It’s also useful to see performance when the cities are grouped into the geographical areas described in the key above and overall. The diagram below shows the accuracy of the forecasts issued late morning, for tomorrow, of precipitation, for the 32 cities verified, during September 2010.
In this particular case, forecasts for the group of cities comprising the north and east of South Island (“NESI”) didn’t verify as well as for other places, with a Probability of Detection of about 0.75 and a False Alarm Ratio of about 0.3.
Further, it’s interesting to look at results dating from the implementation of this particular scheme in March 2009 through to 28 October 2010. Probability of Detection hovers at around 0.8 ± 0.15 (80% ± 15% in the graph immediately below). The False Alarm Ratio has shown a steady decline – in other words, predictions of rainfall in the city forecasts have improved in accuracy over the last year.

Performance Target
MetService’s performance target for the forecast of precipitation in city forecasts is a combined POD greater than 0.77 for the 2010/11 financial year, increasing to 0.80 for the 2011/12 financial year.
Limitations
Even across small distances, there can be significant variations in rainfall during the course of a day. Thus, the observation point used to verify the forecast for a given place may or may not fairly represent the rainfall there – or may be a good indication in some weather situations but not in others. MetService observation sites are commonly at airports, which in general are at least some distance from the city or town they serve.

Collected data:
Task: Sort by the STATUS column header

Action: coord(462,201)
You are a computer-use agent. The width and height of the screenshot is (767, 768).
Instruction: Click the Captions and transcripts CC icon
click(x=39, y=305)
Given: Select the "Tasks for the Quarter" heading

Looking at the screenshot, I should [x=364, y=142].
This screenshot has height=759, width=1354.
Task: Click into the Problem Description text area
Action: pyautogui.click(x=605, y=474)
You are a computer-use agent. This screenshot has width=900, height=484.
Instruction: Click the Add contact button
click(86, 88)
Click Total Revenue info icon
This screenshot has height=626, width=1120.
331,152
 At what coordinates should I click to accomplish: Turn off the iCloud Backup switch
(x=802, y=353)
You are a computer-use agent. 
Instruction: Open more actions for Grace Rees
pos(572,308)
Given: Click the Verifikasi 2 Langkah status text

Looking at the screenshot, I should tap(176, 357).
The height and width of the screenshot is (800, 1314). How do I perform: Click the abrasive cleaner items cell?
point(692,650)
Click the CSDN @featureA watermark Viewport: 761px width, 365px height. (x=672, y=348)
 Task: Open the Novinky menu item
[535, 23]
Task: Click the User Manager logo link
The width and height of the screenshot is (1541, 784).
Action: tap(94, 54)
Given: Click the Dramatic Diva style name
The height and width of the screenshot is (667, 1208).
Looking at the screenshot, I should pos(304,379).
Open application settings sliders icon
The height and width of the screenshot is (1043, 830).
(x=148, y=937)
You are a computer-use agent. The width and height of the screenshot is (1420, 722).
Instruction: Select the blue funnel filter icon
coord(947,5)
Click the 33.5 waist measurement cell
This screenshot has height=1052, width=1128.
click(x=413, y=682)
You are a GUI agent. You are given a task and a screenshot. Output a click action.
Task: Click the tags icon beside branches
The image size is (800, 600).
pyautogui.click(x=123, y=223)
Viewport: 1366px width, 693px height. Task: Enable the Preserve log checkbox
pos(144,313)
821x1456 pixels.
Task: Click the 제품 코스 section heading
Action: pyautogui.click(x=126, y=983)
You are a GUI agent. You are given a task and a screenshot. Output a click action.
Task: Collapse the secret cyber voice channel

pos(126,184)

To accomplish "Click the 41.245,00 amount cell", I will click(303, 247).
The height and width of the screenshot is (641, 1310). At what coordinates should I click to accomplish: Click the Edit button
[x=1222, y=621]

- [Activity list]
1/ Answer from the passage on forecast verification:
(a) How many cities were verified for precipitation forecasts during September 2010?
(b) What combined POD does MetService target for the 2011/12 financial year?
(c) Where are MetService observation sites commonly located?
2/ Translate this sentence from the passage on forecast verification into Spanish: "Even across small distances, there can be significant variations in rainfall during the course of a day."
3/ Reproduce the stretch of the passage on forecast verification from "It’s also useful" through "during September 2010.".
The listing plays no part in what is asked here.

- [Answers for the tasks]
1/
(a) 32
(b) 0.80
(c) At airports

2/ Incluso en distancias pequeñas, puede haber variaciones significativas de la lluvia a lo largo de un día.

3/
It’s also useful to see performance when the cities are grouped into the geographical areas described in the key above and overall. The diagram below shows the accuracy of the forecasts issued late morning, for tomorrow, of precipitation, for the 32 cities verified, during September 2010.